Le nouveau ministre des Affaires étrangères français a ainsi pu annoncer, le 6 juillet, en pleine conférence des « Amis de la Syrie », que le poulain du Quai d’Orsay était en route pour Paris. On dit qu’il a été exfiltré par la DGSE vers le Liban, puis qu’il est passé par la Turquie pour brouiller les pistes.
Bachar al-Assad, « prêt à partir,
mais d’une façon civilisée » ?
Le 24 juillet, avant d’appeler les Syriens à« s’unir », et à « construire une nouvelle Syrie »qui ne serait pas « bâtie sur la vengeance » (3), Manaf Tlass s’est entretenu à Riyad avec le prince Bandar, fraîchement nommé à la tête des services de renseignements saoudiens (4). L’administration américaine voudrait en effet que les Saoudiens usent de leur influence sur lesFrères Musulmans et l’ALS (Armée de Libération Syrienne) pour qu’ils laissent le général jouer un rôle central dans le processus de transition en Syrie. Les Russes auraient donné leur accord de principe à l’opération, mais en posant des conditions. Alexandre Orlov, leur ambassadeur en France, a déclaré sur RFI, le 20 juillet, que le président Bachar al-Assad est d’accord pour « partir, mais d’une façon civilisée » (5). Puis, après le démenti de Damas, il s’est rétracté. On l’avait mal compris. Il voulait dire qu’Assad était « peut-être à l’intérieur de lui-même … prêt à partir » (6),mais que c’est au peuple syrien de décider de son sort, sans ingérence étrangère…
Evidemment, les opposants les plus résolus ne veulent pas entendre parler de cette manip. Abou Rami, porte-parole de Conseil de la révolution, à Homs, l’a dit clairement : « Nous ne pouvons pas accepter que des gens qui ont fait défection au dernier moment viennent prendre la tête de la révolution, qui nous a déjà coûté des milliers de martyrs. Nous ne voulons pas non plus qu’il soit l’un de nos leaders pendant la phase de transition, ni qu’il occupe un poste à haute responsabilité dans la Syrie de demain » (7).

Données de pointage sur pages et écrans
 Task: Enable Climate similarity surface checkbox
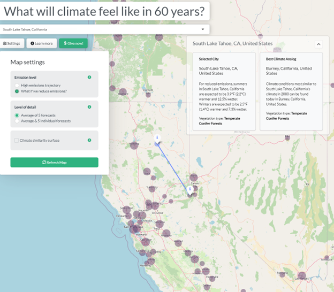coord(17,141)
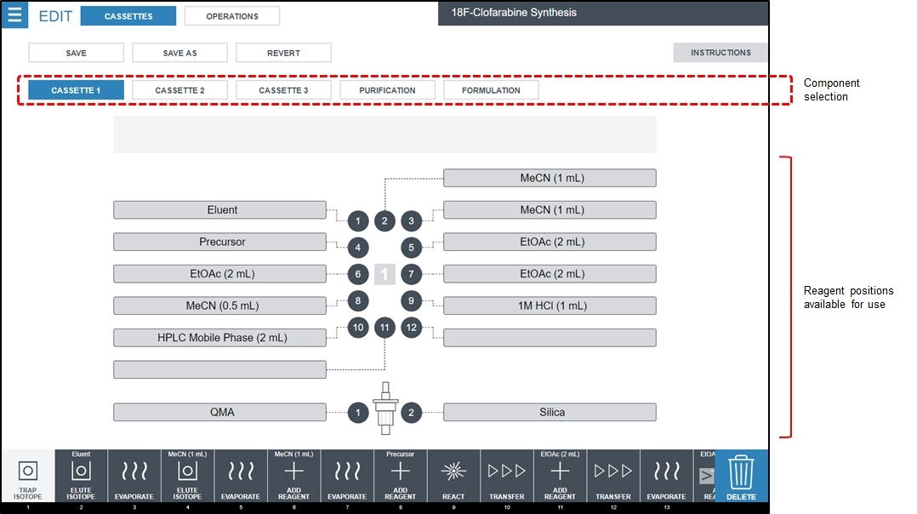Open the Cassette 2 tab

point(179,90)
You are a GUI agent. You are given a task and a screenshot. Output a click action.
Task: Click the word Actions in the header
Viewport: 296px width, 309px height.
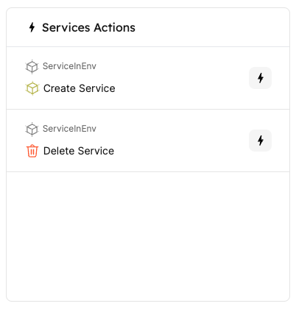pos(115,27)
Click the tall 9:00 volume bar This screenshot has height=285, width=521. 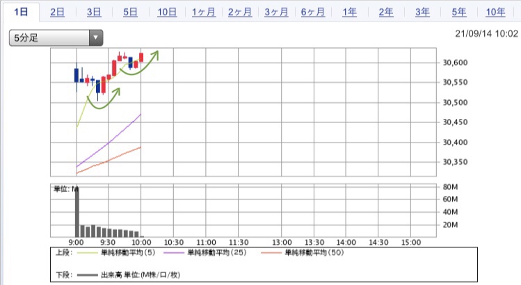pyautogui.click(x=77, y=212)
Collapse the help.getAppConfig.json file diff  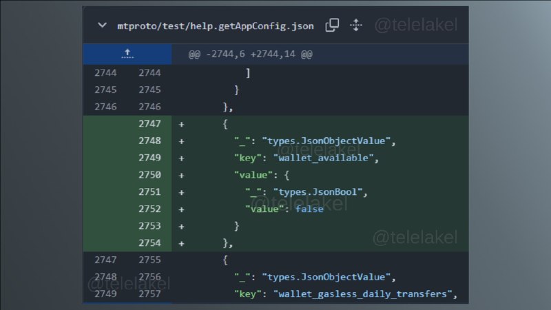click(102, 25)
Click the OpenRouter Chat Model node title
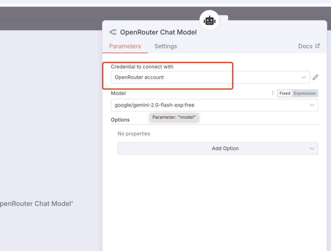 pyautogui.click(x=158, y=32)
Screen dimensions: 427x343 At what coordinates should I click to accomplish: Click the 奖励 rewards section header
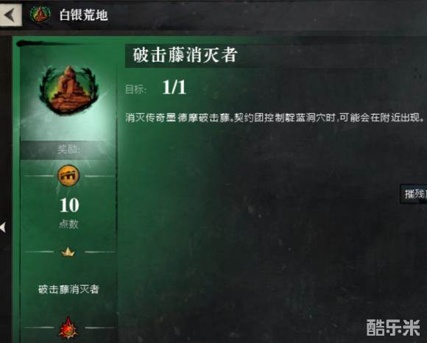coord(68,149)
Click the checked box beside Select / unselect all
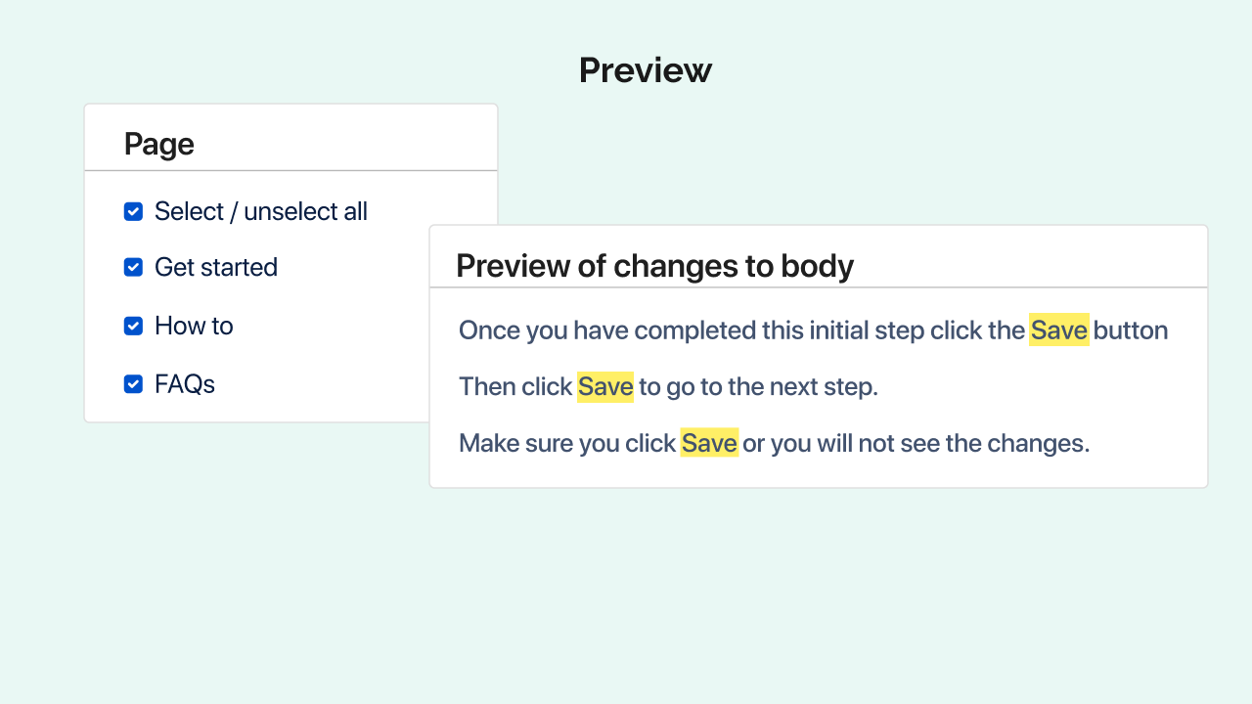The height and width of the screenshot is (704, 1252). point(133,211)
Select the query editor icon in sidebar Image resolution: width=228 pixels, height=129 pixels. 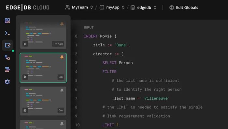tap(7, 45)

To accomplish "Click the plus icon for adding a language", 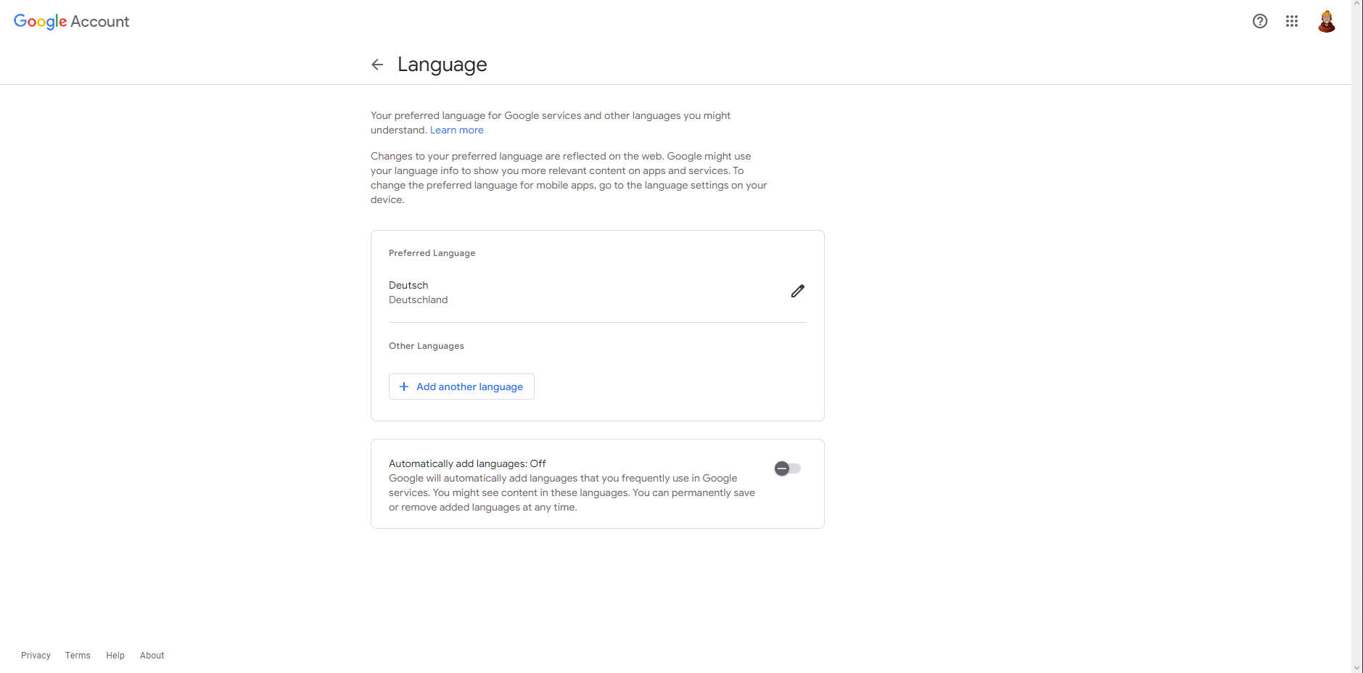I will 404,387.
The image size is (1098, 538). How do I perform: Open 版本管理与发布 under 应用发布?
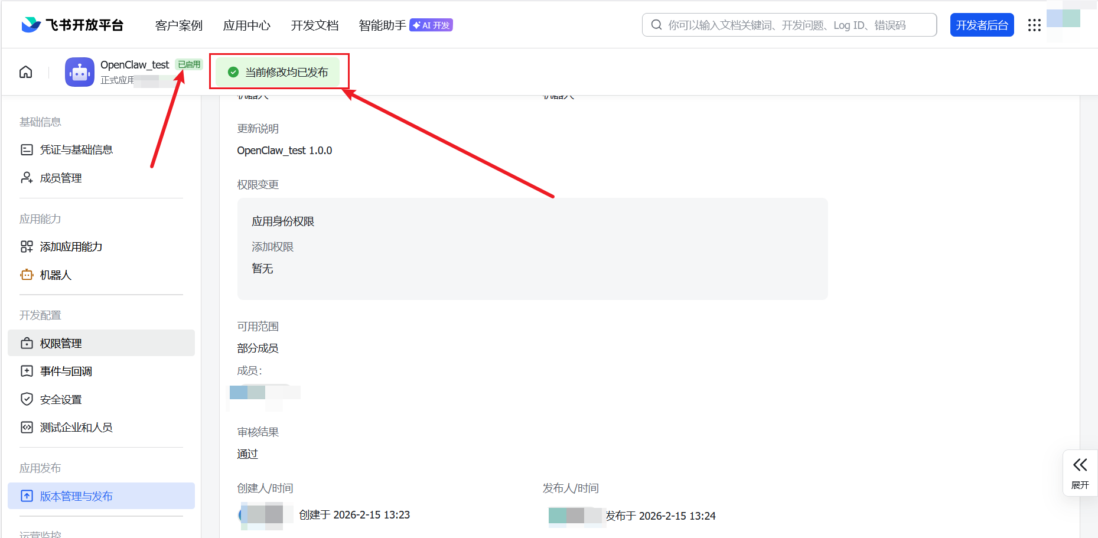point(77,496)
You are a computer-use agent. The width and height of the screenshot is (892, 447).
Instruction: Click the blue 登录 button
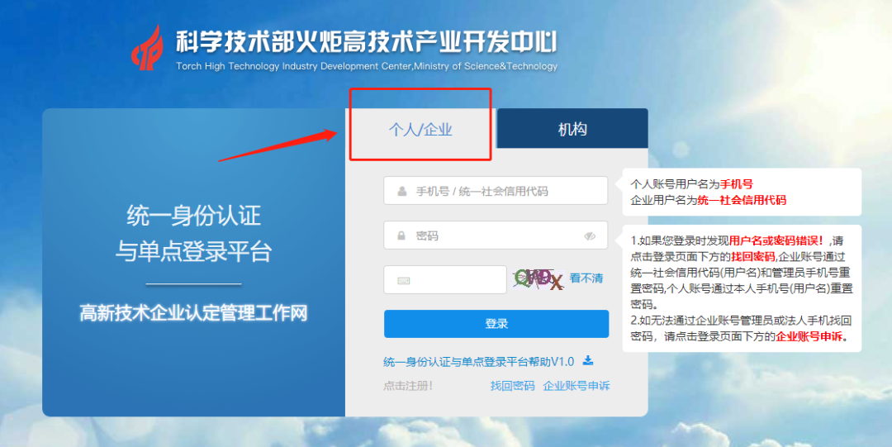496,323
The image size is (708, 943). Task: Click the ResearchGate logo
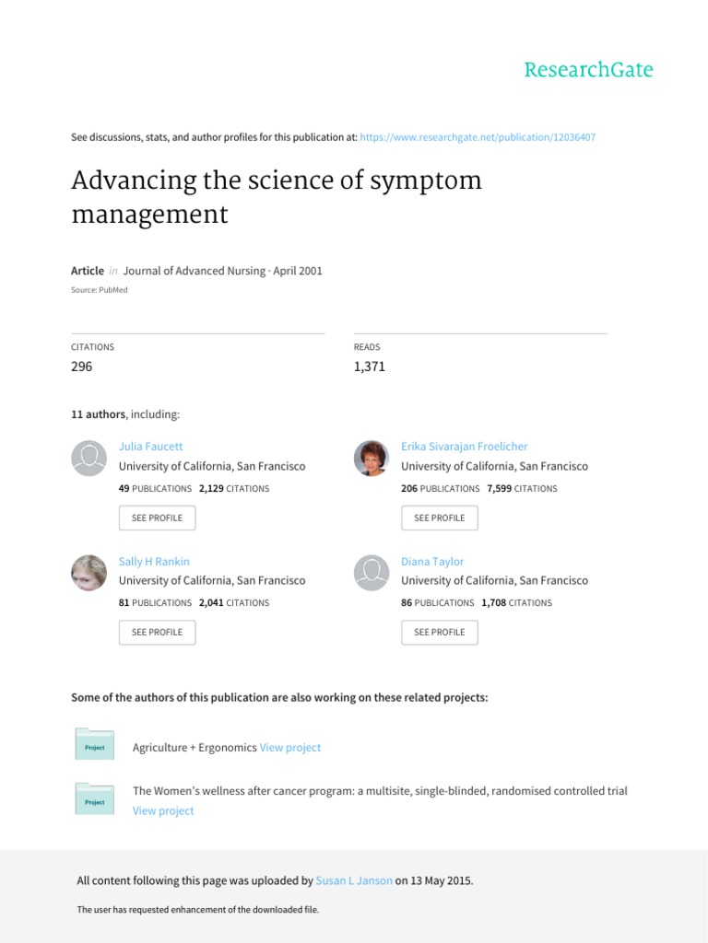click(x=588, y=70)
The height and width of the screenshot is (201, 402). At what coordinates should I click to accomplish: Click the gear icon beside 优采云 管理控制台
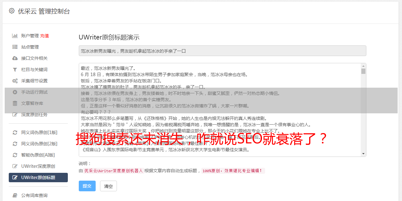pos(12,11)
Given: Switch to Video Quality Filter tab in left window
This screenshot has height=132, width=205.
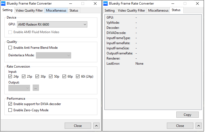Looking at the screenshot, I should tap(29, 11).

* _Travail à faire_:
A: Répondez aux questions suivantes sur l'extrait consacré à Manaf Tlass, une réponse par ligne :
(i) À quelle date le nouveau ministre des Affaires étrangères a-t-il annoncé que le poulain du Quai d'Orsay était en route pour Paris ?
(ii) Avec qui Manaf Tlass s'est-il entretenu à Riyad ?
(iii) De quel organisme Abou Rami est-il le porte-parole ?
B: Relevez toutes les personnes désignées par leur nom dans l'extrait consacré à Manaf Tlass, dans leur ordre d'apparition.
C: Rédigez la suite de l'extrait consacré à Manaf Tlass, après la citation d'Abou Rami, s'il vous plaît.

* _Réponses dans l'ordre_:
A:
(i) Le 6 juillet.
(ii) Avec le prince Bandar.
(iii) Du Conseil de la révolution, à Homs.

B:
Bachar al-Assad
Manaf Tlass
le prince Bandar
Alexandre Orlov
Abou Rami

C:
Les parents des victimes de Hama
ne réclament pas la vengeance,
mais la justice
Manaf Tlass a beau dire qu’il est « un des fils de l’armée arabe syrienne qui a rejeté les méthodes criminelles et corrompues de ce régime (…) et qui ne peut accepter ses crimes contre le pays » (8), personne ne le prend vraiment au sérieux, car il fait l’impasse sur le rôle qu’a joué son père, ancien ministre de la Défense de Hafez al-Assad, dans le massacre de Hama en 1982.
En mars dernier, Abdelhnasser al-Hanidi, président de l’Association syrienne pour la liberté a porté plainte contre Mustapha Tlass l’accusant d’être « co-responsable de plusieurs crimes de guerre ». L’ONG posséderait « une liste de 300 personnes (personnes torturées, familles de disparus, familles de victimes du massacre de Hama) », dont une quinzaine de franco-syriens, prêts à témoigner, ce qui a permis d’ouvrir une enquête (9). Mais, pour l’instant, le maréchal qui jouit de relations en haut lieu n’est pas inquiet : il se repose dans sa luxueuse villa de Saint-Paul-de-Vence. Jusqu’ici, sa fille Nahed, 52 ans, veuve du richissime marchand d’armes Akram Ojjeh, est toujours parvenue, grâce à ses relations dans le Tout-Paris médiatique, certains milieux diplomatiques et germanopratins (10), à détourner l’attention des accusations portées contre lui. Cela ne durera pas.
En Syrie, on ne pourra parler de réconciliation, que lorsque les responsables du massacre de Hama, de celui des prisonniers politiques de la prison de Palmyre, et des élèves officiers alaouites de l’Ecole d’artillerie d’Alep, seront mis en examen et jugés. Ce n’est pas la« vengeance » que réclament les parents et les enfants des victimes des « méthodes criminelles » du régime, comme dit maintenant Manaf Tlass, mais la justice. Pour l’instant.
(1) Manaf Tlass est général de brigade et, depuis 2000, membre du Comité central du parti Baas. Il a commandé la brigade 105, unité d’élite de la Garde républicaine, chargée de défendre Damas.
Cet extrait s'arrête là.